TASK A:
Identify each line in the records below that contains the word "height" and copy those lines.

EXTRACTED TEXT:
Secondly; some banks want to develop all innovations in-house. This is challenging at two levels- most banks may not have all the expertise to drive the innovations alone and secondly these may consume scarce resources for a long time with projects that run over at great cost. The phenomenal growth in financial technology organizations or Fintechs offers banks an opportunity to partner with Fintechs to drive innovation. The relationship works much better when it’s mutually beneficial, with the Fintechs bringing the latest technology, innovation and agility whilst the banks bring in scale, a customer base, trusted brands, rich data and a customer base. Mastering this relationship has seen many banks deliver these innovations faster and more cost effectively than doing it by themselves. 

Thirdly, some banks will invest heavily in innovation and technological change over a protracted period. Sometimes these projects are driven by technology people or product or marketing people without a keen eye on the commercials. This means that the commercial viability of the project is in jeopardy. The innovation may be offered for free to the client or at a very low fee, which cannot offset the costs of the development of the innovation or product. 

Fourthly, the silo mind-set in some organizations create a chasm between innovators and the risk management people within an organisation. In done cases, the innovators produce products and services that introduce huge risks to the bank and customers or in other cases, the risk management teams become an effective block to innovation. Those banks that have mastered the agile methodology do much better as they involve the risk and compliance people quite early in the projects and they co create innovative products that have robust risk management capability. 

Lastly, one of the mistakes of organizations is to develop amazing innovative products, market them well in the market, but find that the last cog in the wheel, the staff are not on board. This is a huge problem, an innovative culture includes the broadest base of staff members to be part of the innovative journey – they come up with new ideas, they become involved in the testing of products and become the first users when products are launched. 

If you attend to the 5 points I’ve mentioned, there is no reason why your organization cannot consistently reel out new and brilliant innovative ways of serving customers, and remain top of this digitization chain. 

CC:

In most African states, youths have often time been cut off by policies that inhibit their inert potentialities especially by the political class. How do you think that this situation can be changed which will inadvertently lead to a paradigm shift where this hindered talents can be harnessed and appropriately channelled in order to tinker the development of Africa and the corporate clime?

LM:

Africa needs change, it has to bring in new and fresh ideas about how it will reach its goals. Many of the past policies have yielded very little return. This compounded by the quality and calibre of leaders we have had over the last 20 years or so. Many of them, have plundered our resources, engaged in grandiose self-enriching schemes, stashed cash in overseas bank accounts, misappropriated funds for development and enlisted young people as child soldiers in wars about resources and power.

INPUT FOR THIS TASK:
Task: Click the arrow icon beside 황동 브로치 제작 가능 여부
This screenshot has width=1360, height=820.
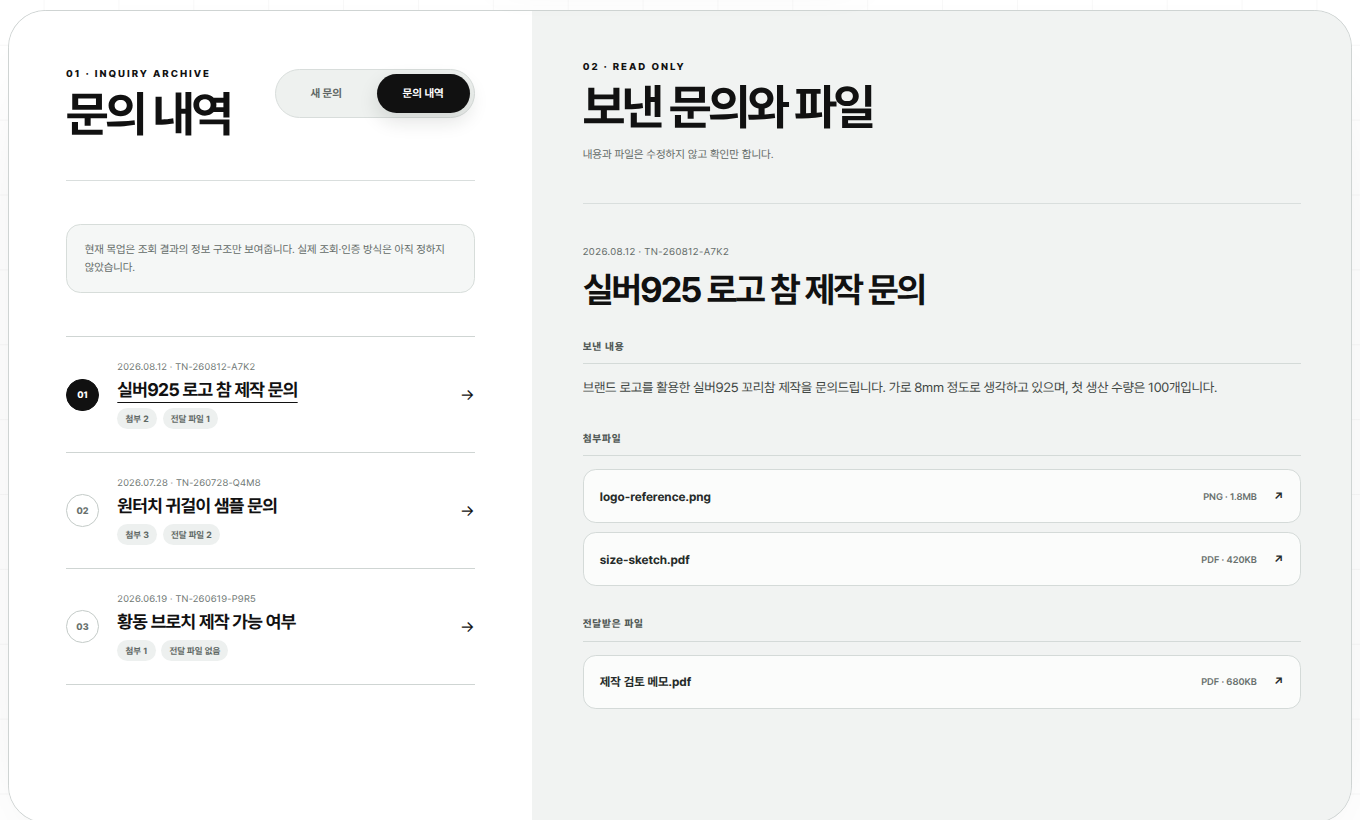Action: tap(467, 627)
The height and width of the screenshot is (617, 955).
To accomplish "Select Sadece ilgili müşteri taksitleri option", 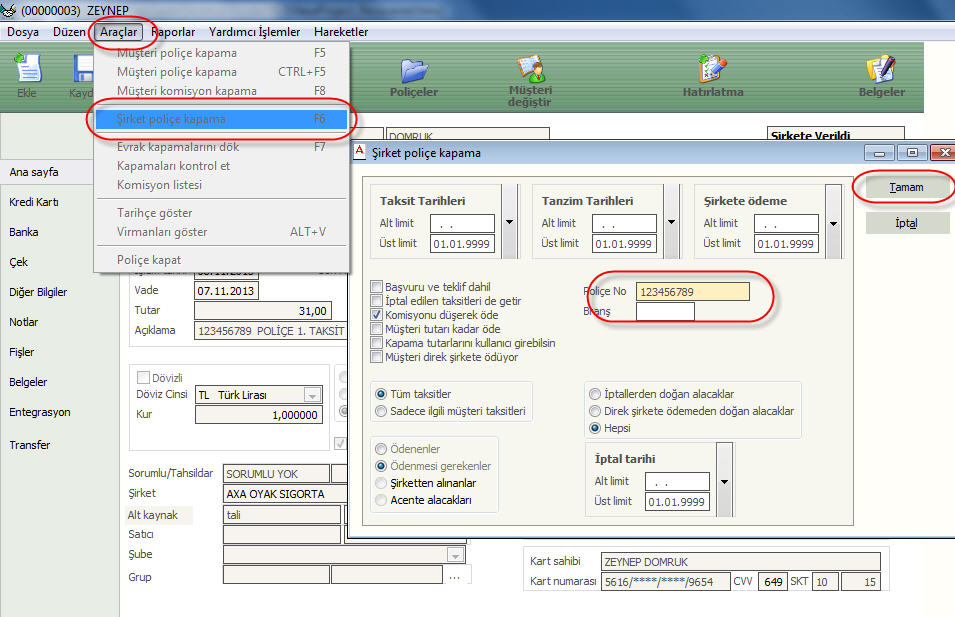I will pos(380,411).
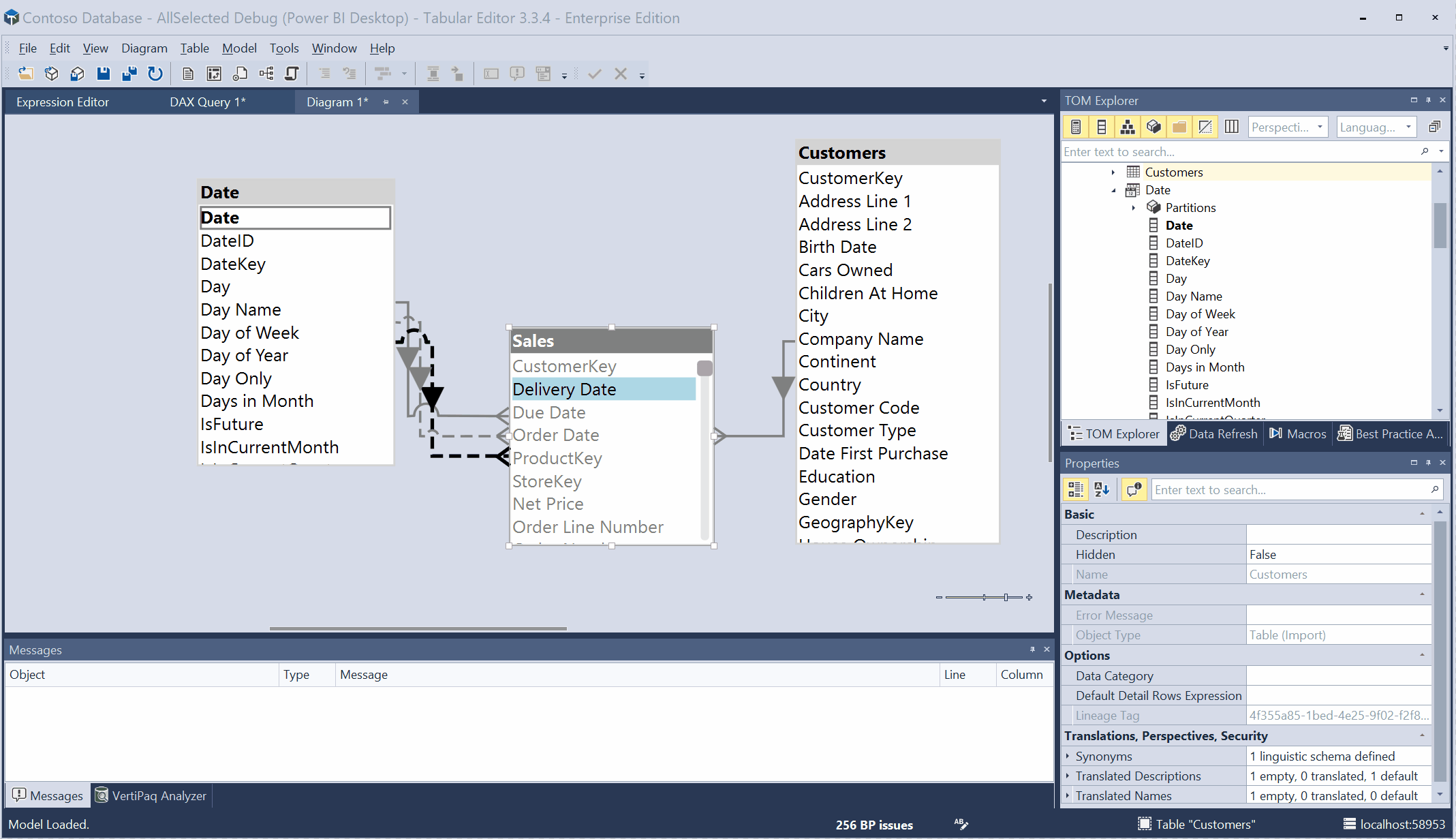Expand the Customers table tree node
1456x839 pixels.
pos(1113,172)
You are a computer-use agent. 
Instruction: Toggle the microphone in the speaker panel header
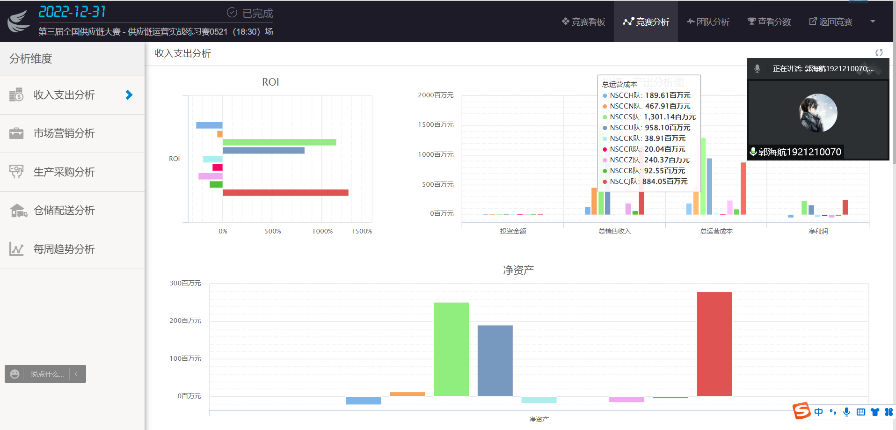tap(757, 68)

* * *

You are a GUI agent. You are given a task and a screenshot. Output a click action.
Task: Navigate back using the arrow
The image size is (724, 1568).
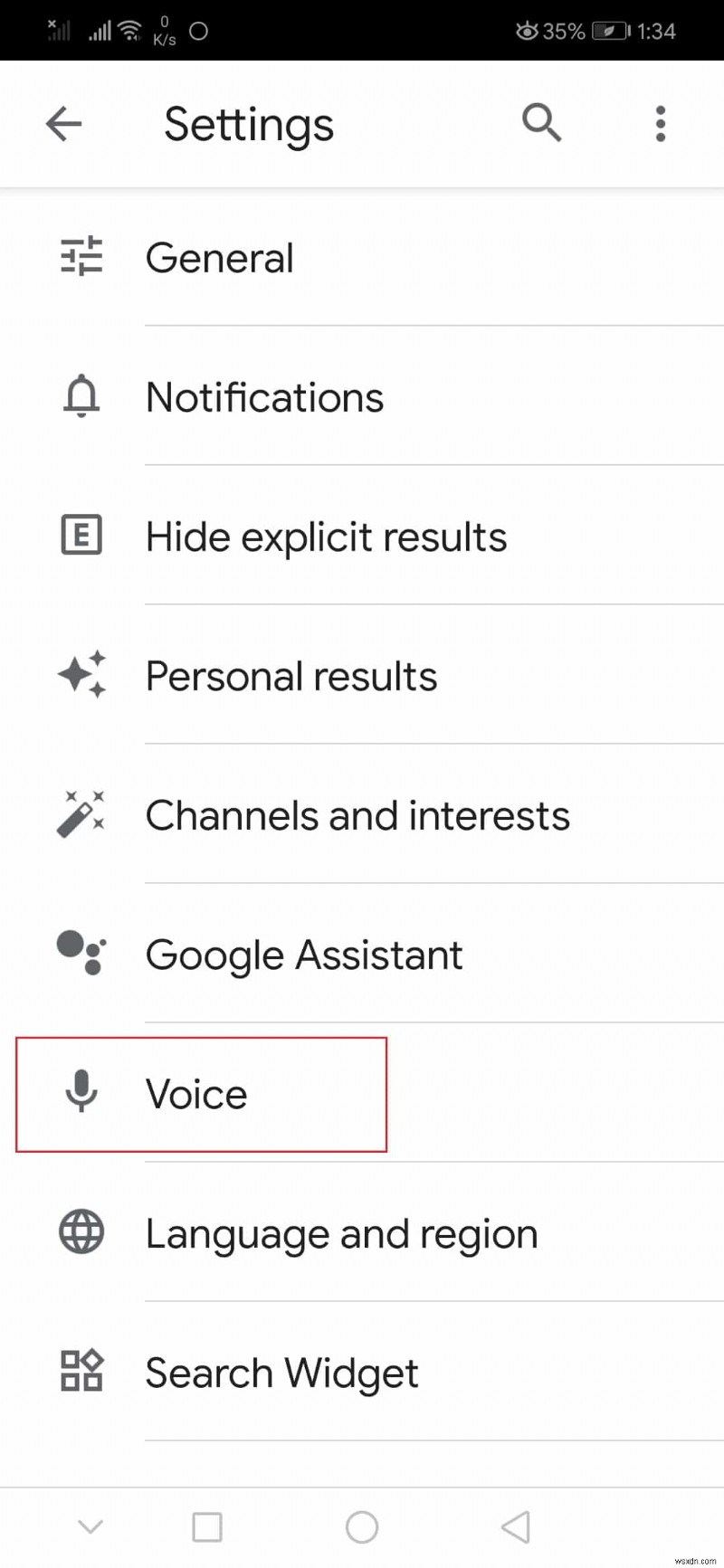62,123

==

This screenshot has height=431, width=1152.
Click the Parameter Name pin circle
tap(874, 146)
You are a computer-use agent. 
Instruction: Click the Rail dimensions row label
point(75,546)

TASK B:
Write the next several sentences of the interview on banking innovation and African leadership, picking up after its final sentence.

TASK RESULT A:
This screenshot has width=1360, height=820.
The height and width of the screenshot is (617, 955).
This screenshot has height=431, width=1152.

TASK RESULT B:
Africa needs new leaders, leaders who would focus on a number of key things that may change Africa’s trajectory: 

  • A huge investment in our human capacity, particularly young people, to give young people the necessary skills to compete in a new world order; 
  • Diversifying our economies to other industries and end our over reliance on commodities; 
  • Huge investment in agriculture production and to create market access for farmers; 
  • Create intra Africa trading opportunities to unleash the potential in our economies; and lastly; 
  • Prepare our young people for the changes that will be brought about by the Fourth Industrial Revolution 

Writing in Feb 2015, I argued that those of us who seek to be the midwives of an African Renaissance beyond the “easy headline”, the “catchy soundbite” or social media activism, must accept the responsibility to create the conditions necessary for Africa to rise. Our inaction will inevitably result in Africa faltering. That means we must, in the words of Al Gore, “come to believe in hope over despair, striving over resignation and faith over cynicism.”

A great Ivorian proverb says: “The outsider doesn’t know the path through the calabash trees.” 

In other words, Chinedu, we know our continent better than others; it is our responsibility to be the primary movers in the rebirth of our continent, with help and support from others. The future we create must and should be a future of our own making. The inescapable fact is that this is our responsibility; no-one else’s.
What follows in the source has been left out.